Thomas ran a store in Abbeville prior to coming to GA. In GA he worked in a flour mill and with lumber. They had several children, amongst their sons were Joseph Henry ROSAMOND, Benjamin Augustus ROSAMOND (who remained in GA, and is buried in La Grange, GA), and William Arthur ROSAMOND. Joseph Henry ROSAMOND (b. Oct 1861 in Coweta Co, GA, d. Jul 1944, and buried in Anniston, AL) md Nancy Ann Lester (also born in GA). They had five sons and three daughters. Their sons: John, Thomas Jackson ROSAMOND m. Maggie Payne, Arthur, Augustus, and their last son and youngest child, Joseph Ira ROSAMOND. Joseph Henry, called “Joe,” worked as farmer in Cleburne and Calhoun (around Piedmont), AL. He later was listed in the 1908 city directory and 1910 census as a policeman.
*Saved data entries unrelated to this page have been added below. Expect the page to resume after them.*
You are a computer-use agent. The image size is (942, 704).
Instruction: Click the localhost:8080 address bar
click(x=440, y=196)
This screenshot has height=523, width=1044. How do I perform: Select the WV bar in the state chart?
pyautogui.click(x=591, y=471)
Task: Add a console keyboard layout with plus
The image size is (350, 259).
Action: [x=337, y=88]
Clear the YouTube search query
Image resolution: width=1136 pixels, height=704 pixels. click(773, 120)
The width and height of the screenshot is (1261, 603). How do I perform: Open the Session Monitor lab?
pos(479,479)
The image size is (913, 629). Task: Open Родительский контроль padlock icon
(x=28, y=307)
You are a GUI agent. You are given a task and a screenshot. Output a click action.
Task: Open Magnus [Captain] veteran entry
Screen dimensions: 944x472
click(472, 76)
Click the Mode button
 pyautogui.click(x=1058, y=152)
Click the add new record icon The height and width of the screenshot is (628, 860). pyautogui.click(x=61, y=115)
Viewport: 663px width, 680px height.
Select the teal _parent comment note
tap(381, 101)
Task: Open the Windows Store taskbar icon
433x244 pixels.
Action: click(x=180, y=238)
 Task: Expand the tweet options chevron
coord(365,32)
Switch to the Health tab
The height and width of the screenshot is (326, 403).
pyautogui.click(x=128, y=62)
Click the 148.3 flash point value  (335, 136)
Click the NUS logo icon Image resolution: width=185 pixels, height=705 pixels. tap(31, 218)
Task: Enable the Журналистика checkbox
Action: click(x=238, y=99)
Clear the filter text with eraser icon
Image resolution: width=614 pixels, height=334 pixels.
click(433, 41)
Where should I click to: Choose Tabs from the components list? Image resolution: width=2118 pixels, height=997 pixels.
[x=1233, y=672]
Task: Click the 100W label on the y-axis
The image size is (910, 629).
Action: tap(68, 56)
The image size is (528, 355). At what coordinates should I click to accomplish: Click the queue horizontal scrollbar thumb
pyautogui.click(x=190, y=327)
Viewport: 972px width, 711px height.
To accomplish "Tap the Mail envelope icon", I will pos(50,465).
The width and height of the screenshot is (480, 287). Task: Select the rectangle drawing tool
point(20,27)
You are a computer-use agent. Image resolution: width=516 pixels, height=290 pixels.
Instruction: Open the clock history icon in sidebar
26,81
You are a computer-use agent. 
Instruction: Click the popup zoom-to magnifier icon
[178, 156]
After his retirement in the 1930’s he owned a lumber yard. Joe’s and Nancy’s son, “Ira”: Joseph Ira ROSAMOND (b. 1902, d. 1949 in Anniston, AL) m. Nelle Underwood (b. 1902, died Mar 1931), a daughter of Texas Stephens and Maude (Buckner) Underwood. Although Ira helped his father at the lumber yard and sometimes helped his uncle Tom with carpentry and cabinetmaking in his younger years, Ira was a plumber in the 1930’s and 1940’s until his death in 1949.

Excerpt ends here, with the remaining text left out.